According to this study, the extract did not show mortality up to a dose of 2000 mg/kg of body weight indicating that the extract is safe. Further physical and behavioural observations also revealed no visible signs of acute toxicity with the same dose. The current study findings are in agreement with the other studies, which were done on the same plant. According to these studies signs of acute toxicity were observed at 4000 mg/kg of the seed extract and 3200 mg/kg leaf extract, yet no adverse effect was observed at concentrations lower than 3000 mg/ kg, and mortality was recorded at 5000 mg/kg (23, 24). In general, this substance is considered as a good candidate for further studies if its lethal dose (LD50) is 3 times more than the minimum effective dose (24).
Mean survival time of the study mice was prolonged by the extract indicating reduced pathologic effect of the parasite on the study mice due to suppression of P. berghei. However, both of the 2 substances, the extracts and the standard drug, failed to cure the infection. Even the lowest dose, 200 mg/kg, of the extract pronged survival time up to 13 days. As a principle compound that prolonged survival time beyond 12 days, it is regarded as active (25).
Antimalarial studies usually employ in vivo models since the possible prodrug effect as well as probable interference of the immune system in eradication of the pathogen are involved in these models (26). Non-primate animal models are not infected by Plasmodium species that cause human disease. As a result, the rodent malaria parasite called P. berghei, which is sensitive to CQ, is employed for in vivo evaluation of antimalarial activities in rodents (27). Three recommended methods were employed to determine the most important parameter, parasitaemia inhibition rate, including the Peter’s 4-day suppressive test, Rane’s test, employed to investigate curative effect in already established infection, and the repository test for prophylactic activity test.

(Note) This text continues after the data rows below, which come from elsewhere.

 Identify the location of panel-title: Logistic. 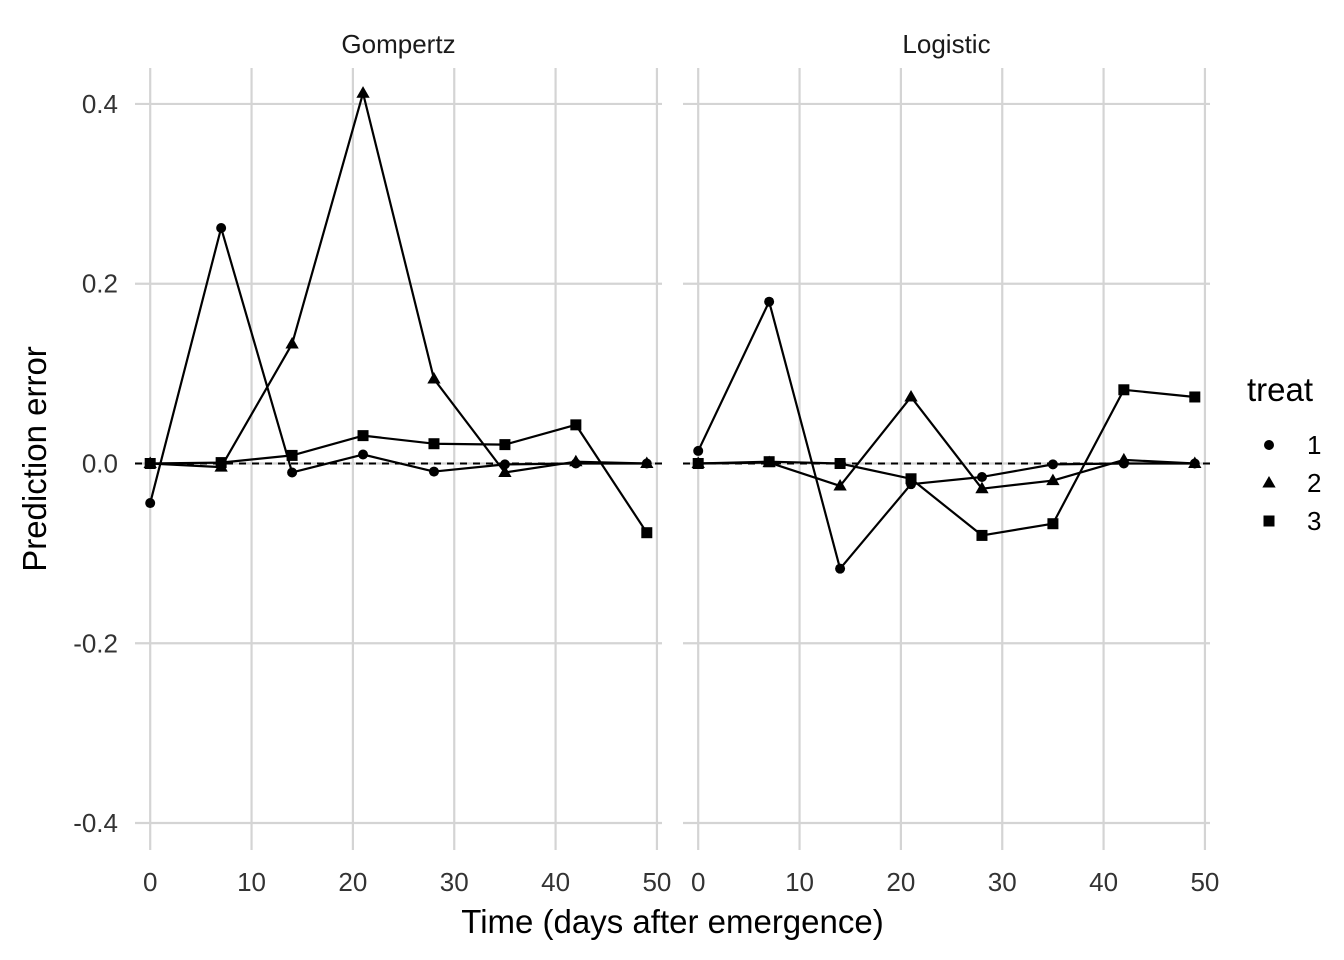
(946, 44).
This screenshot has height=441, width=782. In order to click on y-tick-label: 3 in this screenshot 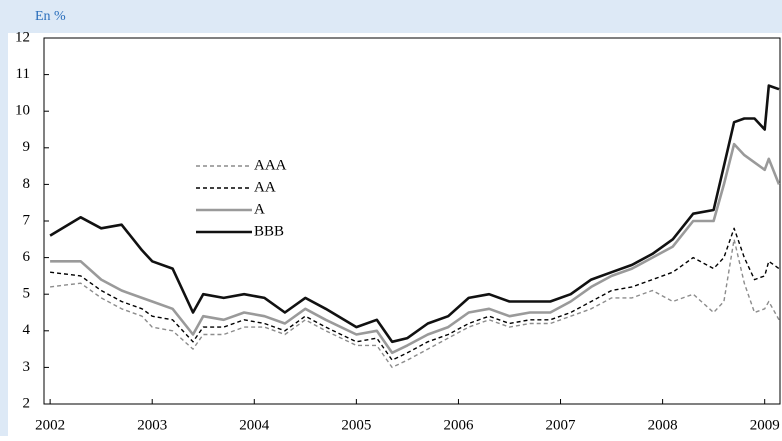, I will do `click(27, 367)`.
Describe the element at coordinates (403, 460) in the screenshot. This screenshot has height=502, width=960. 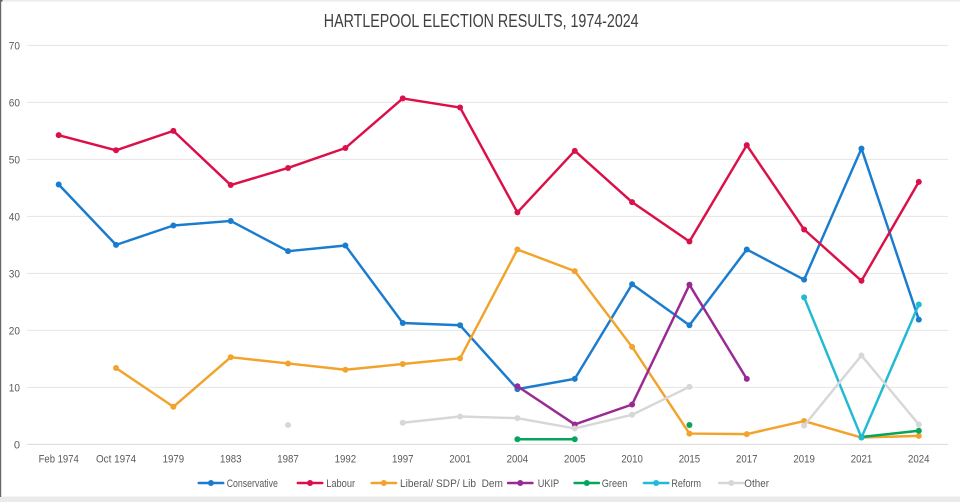
I see `svg-text: 1997` at that location.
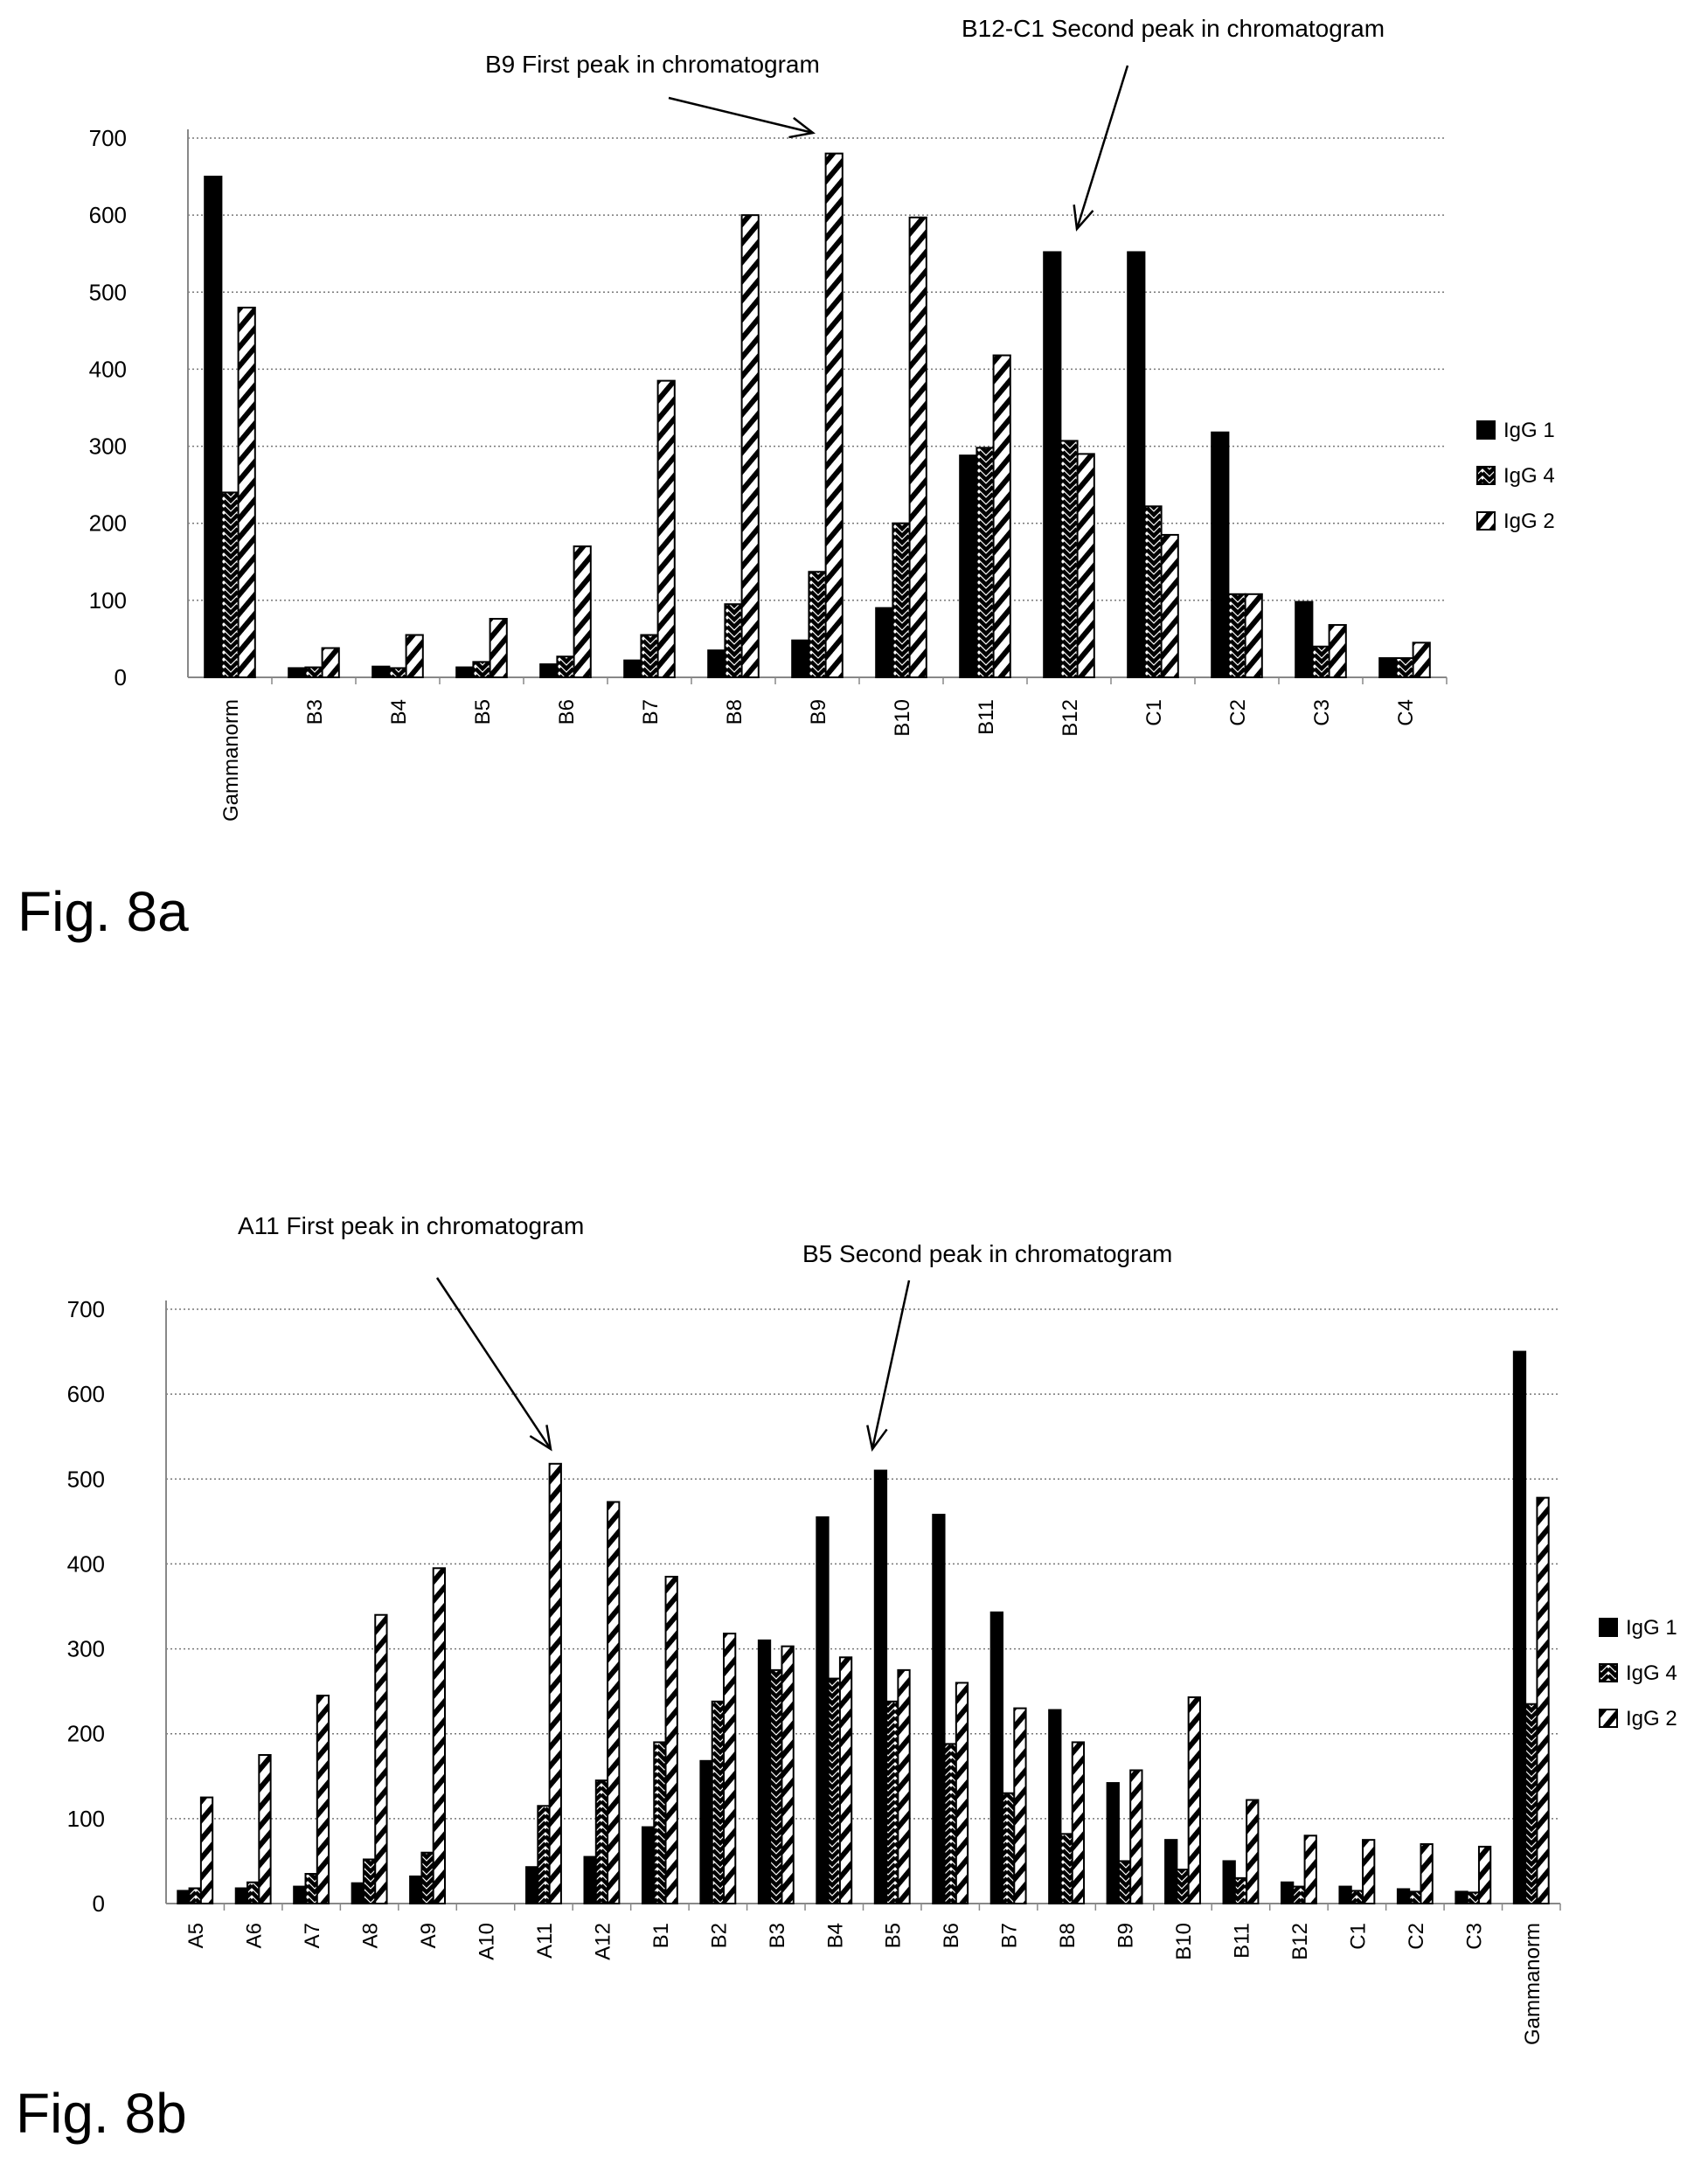 The width and height of the screenshot is (1708, 2164). I want to click on x-tick-label: C2, so click(1416, 1937).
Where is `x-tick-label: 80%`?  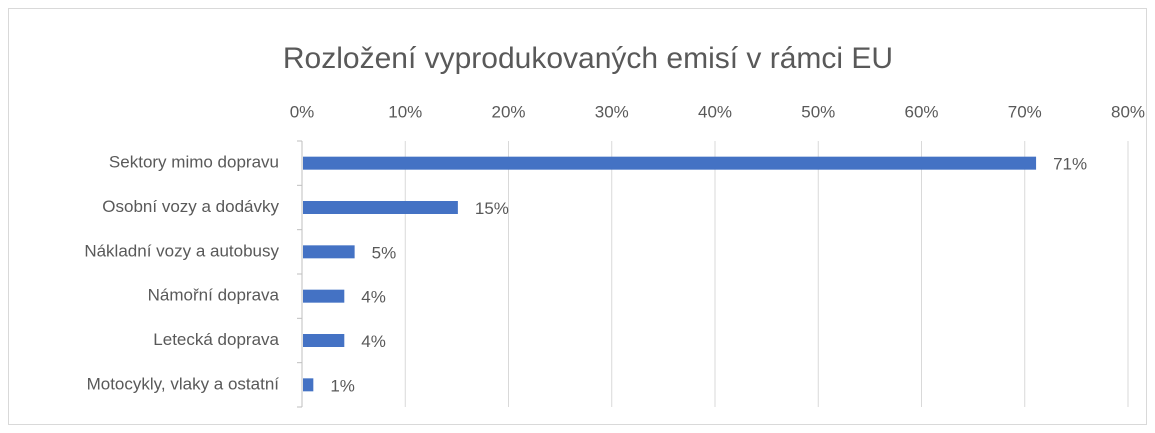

The current study showed that the extract displayed significant suppressive effect against all test protocols. Though less effective when compared to that of the standard drug, the extract significantly reduced parasitaemia in a 4-day test. To be considered active, a given compound should reduce parasitemia at least by 30%, which supports the result of parasite inhibition in the present study (28). Almost comparable reduction of parasitaemia count was observed in the curative test in relation with the values recorded for parasitaemia count in the suppressive test.
In conclusion, the extract displayed significant antimalarial activity in the mice model with a good toxicity profile. It also prolonged survival time of the mice. This promising result from the crude extract can be a starting point to seek for bioactive constituents through fractionation and development of new drugs. The present study confirmed the traditional practitioners’ claim for the use of the plant against malaria.